Written problem:
Copy out the listing below with "hamburger menu" replaced by "navigation menu" everywhere it occurs. Keep everything else the same.

=== Data in this exercise ===

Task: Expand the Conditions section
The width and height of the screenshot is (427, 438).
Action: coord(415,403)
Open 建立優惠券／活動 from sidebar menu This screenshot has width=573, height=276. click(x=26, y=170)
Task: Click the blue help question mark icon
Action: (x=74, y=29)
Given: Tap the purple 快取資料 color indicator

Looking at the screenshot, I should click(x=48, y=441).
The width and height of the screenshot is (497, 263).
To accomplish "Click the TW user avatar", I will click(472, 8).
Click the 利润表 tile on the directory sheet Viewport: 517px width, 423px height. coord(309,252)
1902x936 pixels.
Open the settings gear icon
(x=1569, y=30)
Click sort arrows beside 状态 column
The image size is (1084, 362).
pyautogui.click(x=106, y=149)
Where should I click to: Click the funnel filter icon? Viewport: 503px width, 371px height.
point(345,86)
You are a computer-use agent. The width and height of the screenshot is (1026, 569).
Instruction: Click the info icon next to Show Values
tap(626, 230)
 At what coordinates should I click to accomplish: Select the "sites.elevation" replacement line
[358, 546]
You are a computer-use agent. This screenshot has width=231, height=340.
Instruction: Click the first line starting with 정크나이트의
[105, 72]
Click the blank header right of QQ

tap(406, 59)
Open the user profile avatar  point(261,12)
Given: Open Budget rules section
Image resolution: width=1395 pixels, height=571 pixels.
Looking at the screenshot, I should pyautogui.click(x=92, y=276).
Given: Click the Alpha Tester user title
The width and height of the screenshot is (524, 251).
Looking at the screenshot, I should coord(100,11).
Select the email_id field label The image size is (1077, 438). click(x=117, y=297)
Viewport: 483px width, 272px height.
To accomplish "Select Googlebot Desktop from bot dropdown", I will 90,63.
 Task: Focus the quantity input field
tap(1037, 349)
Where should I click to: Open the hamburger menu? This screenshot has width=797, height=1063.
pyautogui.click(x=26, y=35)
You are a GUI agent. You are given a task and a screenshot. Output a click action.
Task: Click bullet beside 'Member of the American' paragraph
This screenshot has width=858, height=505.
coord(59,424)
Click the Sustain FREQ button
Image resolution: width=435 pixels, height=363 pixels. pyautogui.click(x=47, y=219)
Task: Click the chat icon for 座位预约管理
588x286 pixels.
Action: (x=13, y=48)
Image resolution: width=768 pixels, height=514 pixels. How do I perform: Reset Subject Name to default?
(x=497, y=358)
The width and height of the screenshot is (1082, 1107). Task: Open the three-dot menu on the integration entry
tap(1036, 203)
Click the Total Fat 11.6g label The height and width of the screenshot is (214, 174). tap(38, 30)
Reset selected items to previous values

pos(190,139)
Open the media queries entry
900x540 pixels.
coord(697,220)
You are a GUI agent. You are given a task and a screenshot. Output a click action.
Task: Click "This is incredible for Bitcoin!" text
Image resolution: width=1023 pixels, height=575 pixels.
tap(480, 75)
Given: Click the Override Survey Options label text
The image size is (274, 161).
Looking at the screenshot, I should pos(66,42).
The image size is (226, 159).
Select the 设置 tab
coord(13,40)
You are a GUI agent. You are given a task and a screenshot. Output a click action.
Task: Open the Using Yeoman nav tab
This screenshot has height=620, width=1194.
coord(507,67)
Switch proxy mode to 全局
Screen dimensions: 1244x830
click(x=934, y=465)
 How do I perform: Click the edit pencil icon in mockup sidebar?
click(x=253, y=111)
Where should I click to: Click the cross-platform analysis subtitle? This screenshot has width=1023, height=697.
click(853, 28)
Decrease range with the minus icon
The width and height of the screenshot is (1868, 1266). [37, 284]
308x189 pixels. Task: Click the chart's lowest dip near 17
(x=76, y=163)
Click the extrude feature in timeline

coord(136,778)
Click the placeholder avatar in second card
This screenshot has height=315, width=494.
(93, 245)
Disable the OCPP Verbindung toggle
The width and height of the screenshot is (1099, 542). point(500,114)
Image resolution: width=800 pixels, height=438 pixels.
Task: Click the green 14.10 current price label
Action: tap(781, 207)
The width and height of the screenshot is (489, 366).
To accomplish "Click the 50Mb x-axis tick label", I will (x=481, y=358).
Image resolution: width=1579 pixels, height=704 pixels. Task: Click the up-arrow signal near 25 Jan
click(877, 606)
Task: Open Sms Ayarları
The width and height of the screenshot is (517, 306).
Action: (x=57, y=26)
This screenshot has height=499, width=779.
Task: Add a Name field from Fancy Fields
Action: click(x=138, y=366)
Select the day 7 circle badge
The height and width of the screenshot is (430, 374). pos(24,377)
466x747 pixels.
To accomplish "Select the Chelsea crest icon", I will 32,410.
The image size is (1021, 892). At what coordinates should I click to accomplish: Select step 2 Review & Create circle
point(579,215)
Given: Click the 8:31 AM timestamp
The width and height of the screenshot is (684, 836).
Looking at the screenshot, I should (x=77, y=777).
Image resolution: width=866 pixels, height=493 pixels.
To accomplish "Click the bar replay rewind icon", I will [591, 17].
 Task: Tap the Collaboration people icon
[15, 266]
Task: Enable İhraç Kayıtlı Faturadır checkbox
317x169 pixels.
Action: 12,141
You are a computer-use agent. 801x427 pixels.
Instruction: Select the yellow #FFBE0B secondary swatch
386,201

===

Full solution:
Task: Expand the Conditions section
The width and height of the screenshot is (427, 438).
Action: coord(415,403)
Open 建立優惠券／活動 from sidebar menu This screenshot has width=573, height=276. click(x=26, y=170)
Task: Click the blue help question mark icon
Action: (x=74, y=29)
Given: Tap the purple 快取資料 color indicator

Looking at the screenshot, I should click(x=48, y=441).
The width and height of the screenshot is (497, 263).
To accomplish "Click the TW user avatar", I will click(472, 8).
Click the 利润表 tile on the directory sheet Viewport: 517px width, 423px height. coord(309,252)
1902x936 pixels.
Open the settings gear icon
(x=1569, y=30)
Click sort arrows beside 状态 column
The image size is (1084, 362).
pyautogui.click(x=106, y=149)
Where should I click to: Click the funnel filter icon? Viewport: 503px width, 371px height.
point(345,86)
You are a computer-use agent. The width and height of the screenshot is (1026, 569).
Instruction: Click the info icon next to Show Values
tap(626, 230)
 At what coordinates should I click to accomplish: Select the "sites.elevation" replacement line
[358, 546]
You are a computer-use agent. This screenshot has width=231, height=340.
Instruction: Click the first line starting with 정크나이트의
[105, 72]
Click the blank header right of QQ

tap(406, 59)
Open the user profile avatar  point(261,12)
Given: Open Budget rules section
Image resolution: width=1395 pixels, height=571 pixels.
Looking at the screenshot, I should pyautogui.click(x=92, y=276).
Given: Click the Alpha Tester user title
The width and height of the screenshot is (524, 251).
Looking at the screenshot, I should coord(100,11).
Select the email_id field label The image size is (1077, 438). click(x=117, y=297)
Viewport: 483px width, 272px height.
To accomplish "Select Googlebot Desktop from bot dropdown", I will 90,63.
 Task: Focus the quantity input field
tap(1037, 349)
Where should I click to: Open the navigation menu? This screenshot has width=797, height=1063.
pyautogui.click(x=26, y=35)
You are a GUI agent. You are given a task and a screenshot. Output a click action.
Task: Click bullet beside 'Member of the American' paragraph
This screenshot has width=858, height=505.
coord(59,424)
Click the Sustain FREQ button
Image resolution: width=435 pixels, height=363 pixels. pyautogui.click(x=47, y=219)
Task: Click the chat icon for 座位预约管理
588x286 pixels.
Action: (x=13, y=48)
Image resolution: width=768 pixels, height=514 pixels. How do I perform: Reset Subject Name to default?
(x=497, y=358)
The width and height of the screenshot is (1082, 1107). Task: Open the three-dot menu on the integration entry
tap(1036, 203)
Click the Total Fat 11.6g label The height and width of the screenshot is (214, 174). tap(38, 30)
Reset selected items to previous values

pos(190,139)
Open the media queries entry
900x540 pixels.
coord(697,220)
You are a GUI agent. You are given a task and a screenshot. Output a click action.
Task: Click "This is incredible for Bitcoin!" text
Image resolution: width=1023 pixels, height=575 pixels.
tap(480, 75)
Given: Click the Override Survey Options label text
The image size is (274, 161).
Looking at the screenshot, I should pos(66,42).
The image size is (226, 159).
Select the 设置 tab
coord(13,40)
You are a GUI agent. You are given a task and a screenshot. Output a click action.
Task: Open the Using Yeoman nav tab
This screenshot has height=620, width=1194.
coord(507,67)
Switch proxy mode to 全局
Screen dimensions: 1244x830
click(x=934, y=465)
 How do I perform: Click the edit pencil icon in mockup sidebar?
click(x=253, y=111)
Where should I click to: Click the cross-platform analysis subtitle? This screenshot has width=1023, height=697.
click(853, 28)
Decrease range with the minus icon
The width and height of the screenshot is (1868, 1266). [37, 284]
308x189 pixels. Task: Click the chart's lowest dip near 17
(x=76, y=163)
Click the extrude feature in timeline

coord(136,778)
Click the placeholder avatar in second card
This screenshot has height=315, width=494.
(93, 245)
Disable the OCPP Verbindung toggle
The width and height of the screenshot is (1099, 542). point(500,114)
Image resolution: width=800 pixels, height=438 pixels.
Task: Click the green 14.10 current price label
Action: tap(781, 207)
The width and height of the screenshot is (489, 366).
To accomplish "Click the 50Mb x-axis tick label", I will (x=481, y=358).
Image resolution: width=1579 pixels, height=704 pixels. Task: Click the up-arrow signal near 25 Jan
click(877, 606)
Task: Open Sms Ayarları
The width and height of the screenshot is (517, 306).
Action: (x=57, y=26)
This screenshot has height=499, width=779.
Task: Add a Name field from Fancy Fields
Action: click(x=138, y=366)
Select the day 7 circle badge
The height and width of the screenshot is (430, 374). pos(24,377)
466x747 pixels.
To accomplish "Select the Chelsea crest icon", I will 32,410.
The image size is (1021, 892). At what coordinates should I click to accomplish: Select step 2 Review & Create circle
point(579,215)
Given: Click the 8:31 AM timestamp
The width and height of the screenshot is (684, 836).
Looking at the screenshot, I should (x=77, y=777).
Image resolution: width=866 pixels, height=493 pixels.
To accomplish "Click the bar replay rewind icon", I will [591, 17].
 Task: Tap the Collaboration people icon
[15, 266]
Task: Enable İhraç Kayıtlı Faturadır checkbox
317x169 pixels.
Action: 12,141
You are a computer-use agent. 801x427 pixels.
Instruction: Select the yellow #FFBE0B secondary swatch
386,201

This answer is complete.